Commerzbank Completes Share Sale as S&P Warns on Lending
Commerzbank AG (CBK), the German bank that got a 18.2 billion-euro ($23.5 billion) state bailout, completed its fifth capital increase in four years, the day after Standard & Poor’s cut its credit rating, warning of risky lending.
Shareholders took up 99.7 percent of subscription rights in the 2.5 billion-euro share sale held between May 15 and May 28, when 555.6 million new shares were issued, Frankfurt-based Commerzbank said in an e-mailed statement today.
Chief Executive Officer Martin Blessing asked investors to buy the stock as part of a plan to return to profit and repay debt to the government. S&P lowered Commerzbank’s long-term credit rating to A- from A, saying economic conditions had left the firm vulnerable to “high-risk lending concentrations,” particularly in shipping and property.
Germany’s second-largest bank will use the funds it raised in the share sale to repay 1.6 billion euros to the government’s bank rescue fund and 750 million euros to insurer Allianz SE (ALV), redeeming silent participations issued during the rescue, Commerzbank said. The government’s stake has declined to 17 percent during the capital increase, it said.
The bank’s capital adequacy ratio under full Basel III banking rules, a key measure of financial strength, increased to 8.4 percent from 7.5 percent as a result of the repayments, Commerzbank said.
Blessing, who handed the government a 25 percent stake in the 2009 bailout, is also eliminating staff and winding down real estate and shipping assets to help turn the company around.

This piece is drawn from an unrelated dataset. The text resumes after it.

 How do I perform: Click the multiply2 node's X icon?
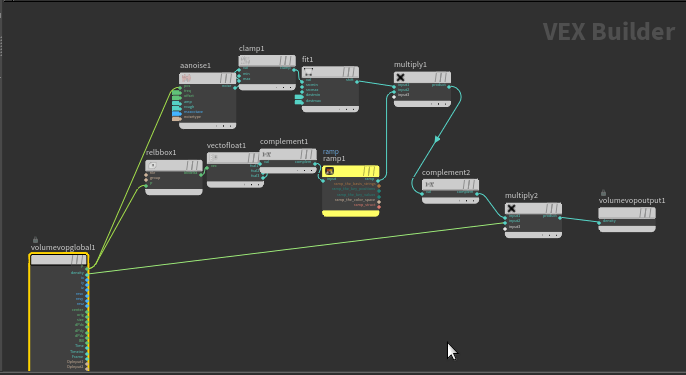511,208
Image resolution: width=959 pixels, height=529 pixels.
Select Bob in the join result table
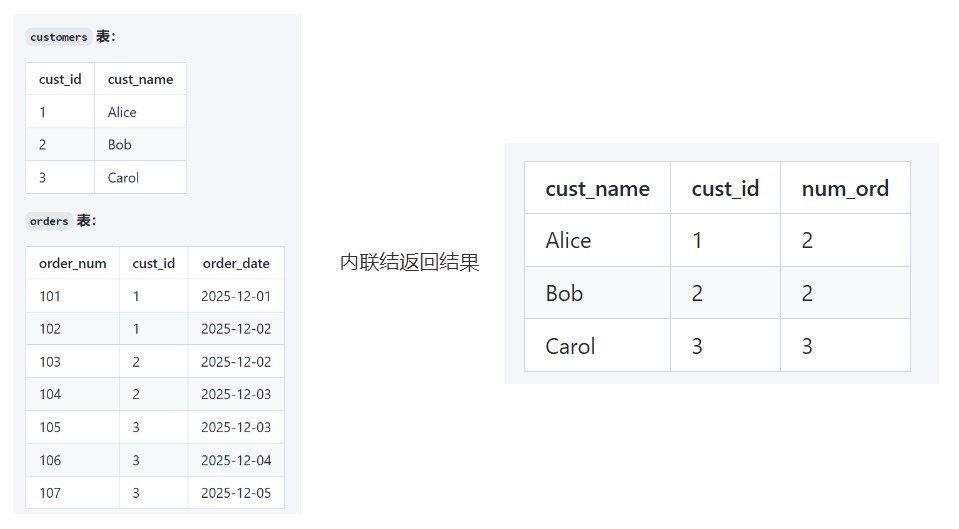pos(564,293)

Commerzbank shares fell 0.4 percent to 7.97 euros at 1:45 p.m. in Frankfurt, paring earlier losses of as much as 2.4 percent. The stock has dropped 26 percent this year compared with a gain of 9.2 percent for the Bloomberg Europe Banks & Financial Services Index.
Six of 34 analysts are recommending clients buy Commerzbank’s shares, data compiled by Bloomberg show. The average 12-month price estimate among the analysts was 8.24 euros a share, 3 percent more than yesterday’s closing price.
Moody’s Investors Service lowered its rating to Baa1 last month, one step lower than S&P, citing weak earnings power.